Guía práctica para preparar la piel, elegir el formato adecuado y aplicar el autobronceador sin manchas antes de la Feria de Abril

De cara a la Feria de Abril de Sevilla, el autobronceador se convierte en un aliado casi imprescindible. Con la llegada del buen tiempo y el inevitable momento de estrenar vestidos, la piel vuelve a ser protagonista. Y no siempre lo hace en su mejor versión tras los meses de invierno. Es ahí donde estos productos encuentran su verdadero sentido: aportar un tono uniforme y luminoso sin necesidad de exponerse al sol en los días previos a una de las citas más importantes del calendario social sevillano. Durante años, los autobronceadores fueron vistos con cierta desconfianza. Los resultados poco naturales o las temidas manchas los alejaban de cualquier aspiración elegante. Sin embargo, la cosmética ha evolucionado notablemente, y hoy permiten conseguir un efecto mucho más discreto y natural.

Cómo funcionan y cuál elegir

Su funcionamiento, aunque sencillo, sigue generando dudas. No se trata de un bronceado real, sino de una reacción superficial que oscurece ligeramente la piel. El color no proviene del sol, sino de un activo que actúa en las capas más externas, lo que explica tanto su seguridad como su carácter temporal. Por ello, su uso se ha popularizado como alternativa saludable frente a la exposición solar.

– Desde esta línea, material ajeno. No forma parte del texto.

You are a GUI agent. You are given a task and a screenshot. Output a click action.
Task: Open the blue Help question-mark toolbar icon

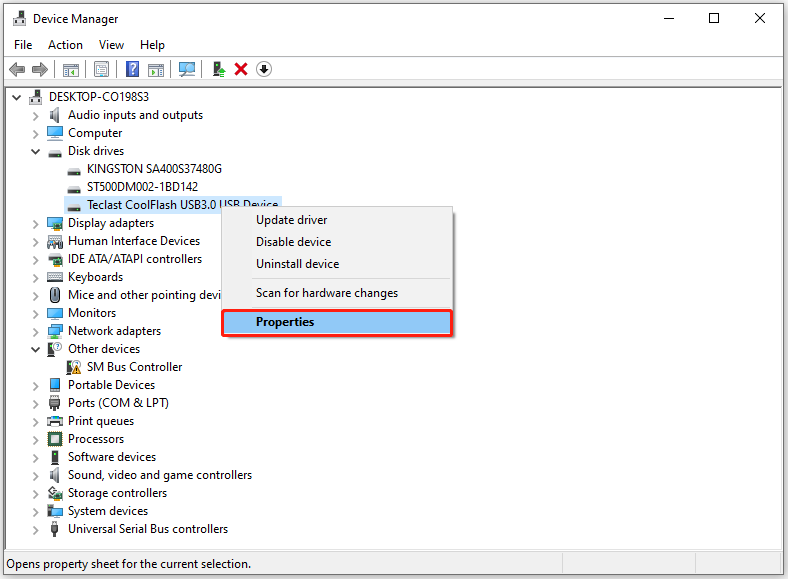132,69
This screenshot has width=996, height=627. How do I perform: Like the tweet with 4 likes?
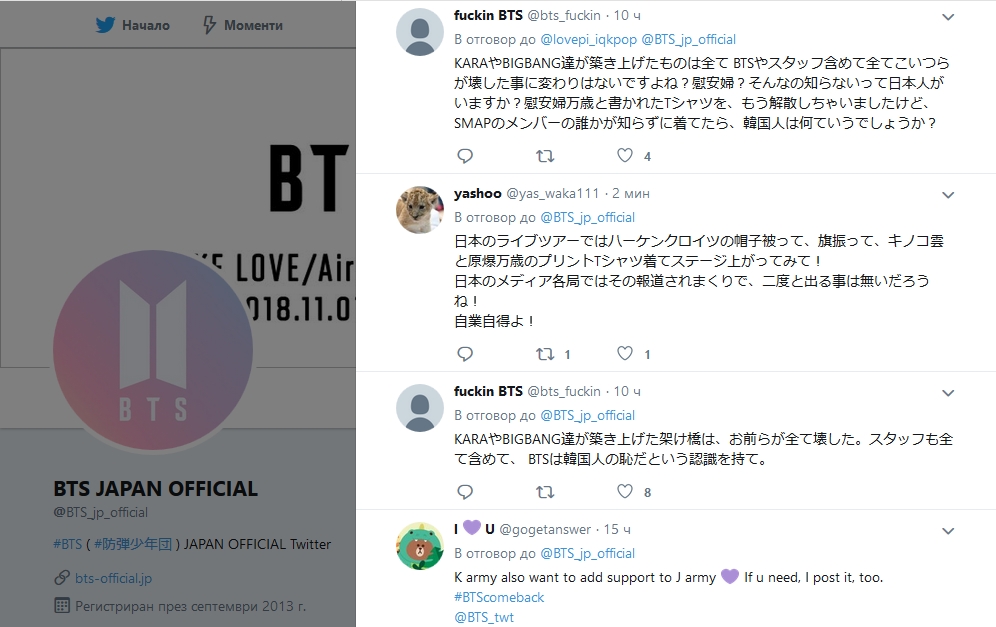click(625, 155)
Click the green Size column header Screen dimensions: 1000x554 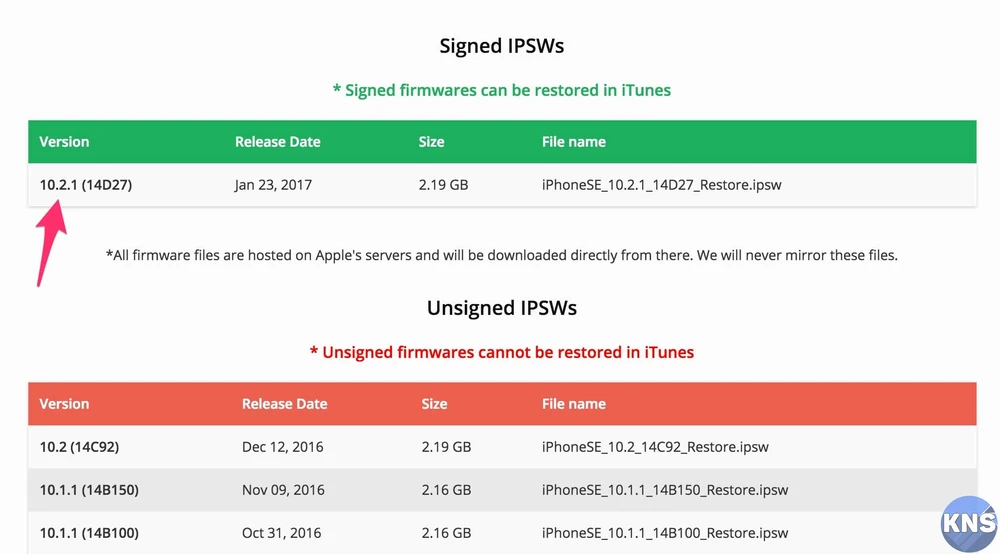(431, 142)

A la hora de elegir, existen múltiples opciones: desde cremas y lociones hasta texturas más ligeras como mousses o sprays, pasando por fórmulas progresivas que permiten ajustar el tono poco a poco. En términos prácticos, las cremas suelen ser la mejor opción para pieles secas o para quienes buscan un acabado más controlado e hidratante; los sprays resultan más cómodos y rápidos para cubrir grandes superficies como piernas; y las gotas son ideales para quienes prefieren personalizar el tono mezclándolas con su crema habitual, especialmente en el rostro. Para quienes buscan un resultado inmediato y uniforme antes de la Feria, también existen aplicaciones profesionales con pistola,  cada vez más demandadas en estas fechas. No obstante, el verdadero secreto de un buen resultado no está en el formato, sino en la preparación de la piel. Exfoliar uno o dos días antes es fundamental para evitar irregularidades, mientras que la hidratación previa, especialmente en zonas como codos, rodillas o tobillos, garantiza un acabado más homogéneo. 

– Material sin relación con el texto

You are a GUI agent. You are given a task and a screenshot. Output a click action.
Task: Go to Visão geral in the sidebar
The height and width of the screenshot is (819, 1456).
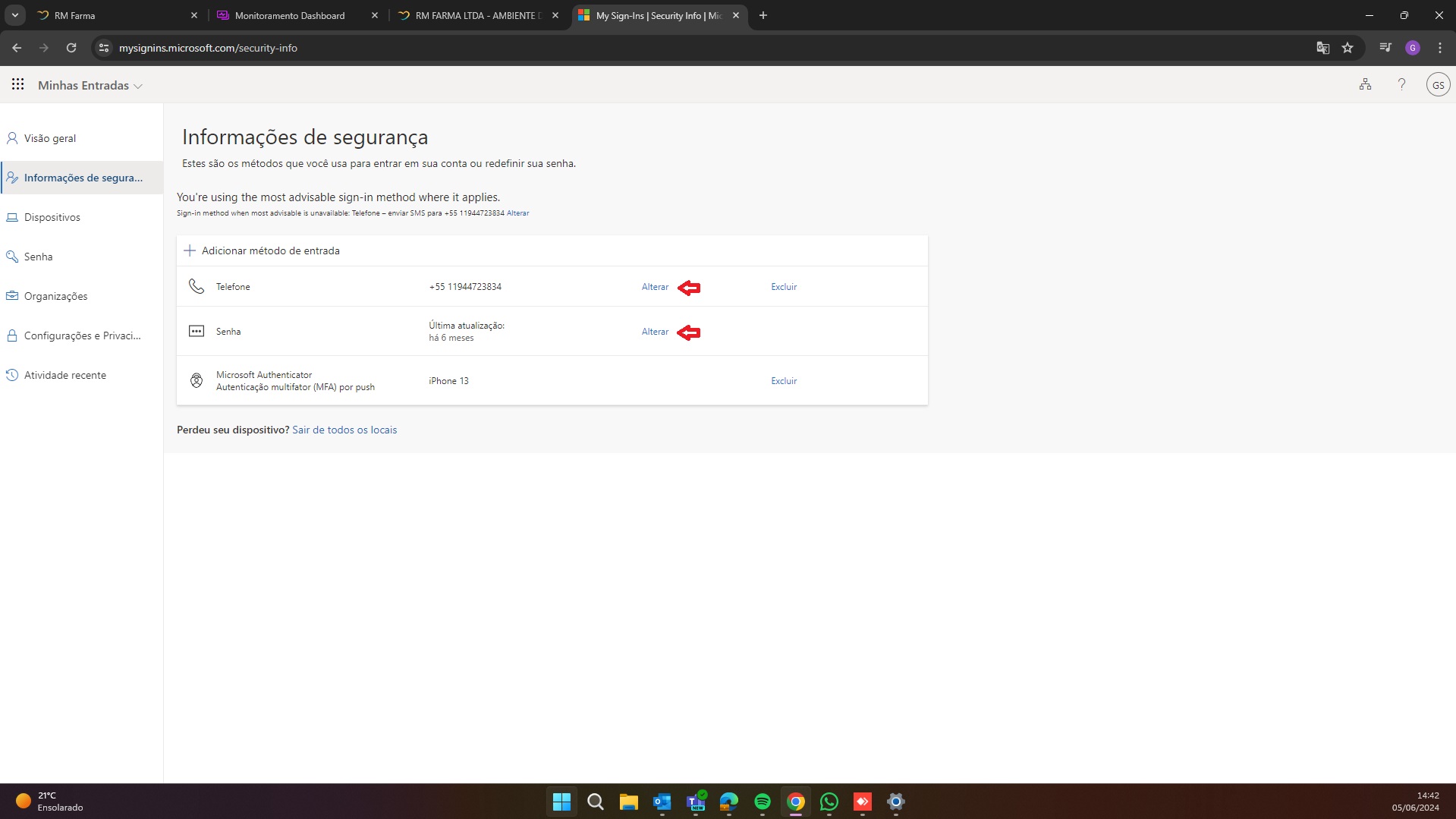[x=50, y=138]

Trucos para un autobronceado perfecto y duradero

La aplicación debe hacerse con calma, extendiendo el producto de manera uniforme y sin excesos. Es preferible construir el tono en varias capas que arriesgarse a un resultado artificial. Además, conviene prestar atención a zonas visibles como manos, empeines o cuello, que pueden delatar una mala aplicación.  Es aquí donde se define el resultado final. Aplicar el producto en pequeñas cantidades y extenderlo con movimientos ascendentes y circulares ayuda a evitar acumulaciones. Muchas profesionales recomiendan incluso ayudarse de una esponja o manopla para conseguir un acabado más uniforme. También es clave no olvidar ciertas zonas estratégicas, como la parte superior de los pies, las clavículas, el hueso de la mejilla o el arco de Cupido, ya que evitan ese efecto “máscara” tan poco favorecedor.

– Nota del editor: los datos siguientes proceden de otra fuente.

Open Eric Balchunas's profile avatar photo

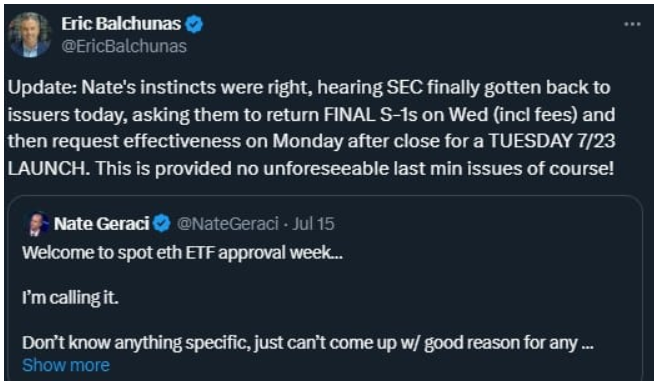click(29, 34)
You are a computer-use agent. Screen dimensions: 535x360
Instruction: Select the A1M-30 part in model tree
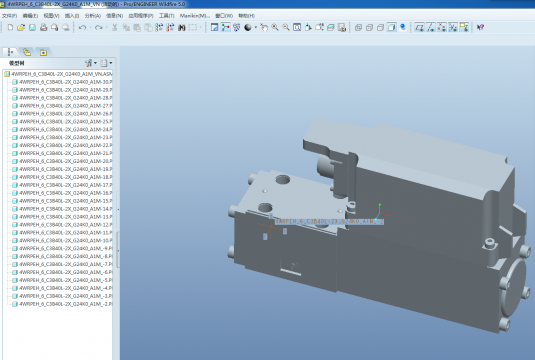[62, 82]
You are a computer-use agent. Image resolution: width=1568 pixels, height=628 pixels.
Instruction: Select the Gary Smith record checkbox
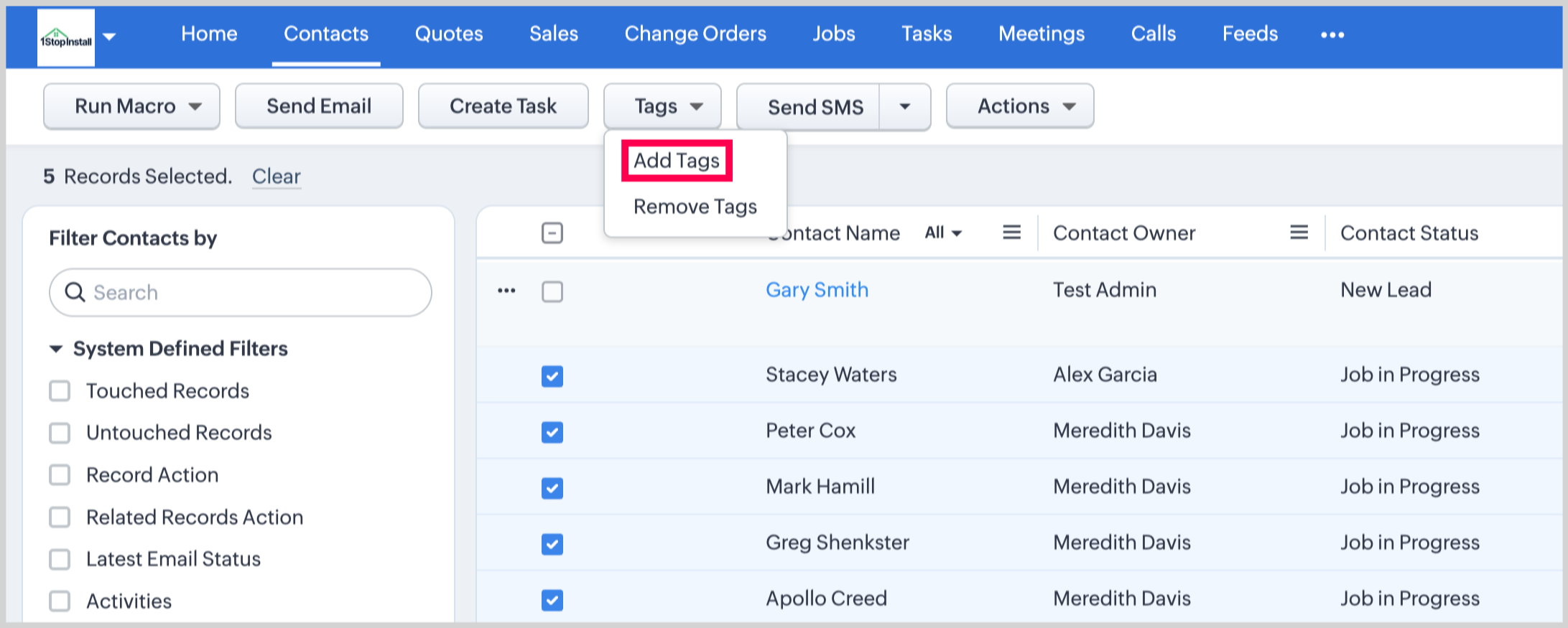[552, 291]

Tras su uso, es recomendable evitar el contacto con el agua o el sudor durante las primeras horas, algo especialmente importante en una semana donde las temperaturas empiezan a subir. Una vez asentado, mantener la piel hidratada ayudará a prolongar el efecto durante los días de Feria. Cuando el color comienza a desvanecerse, una exfoliación suave permitirá eliminarlo de forma uniforme y preparar la piel para una nueva aplicación, si se desea mantener ese tono favorecedor durante toda la semana.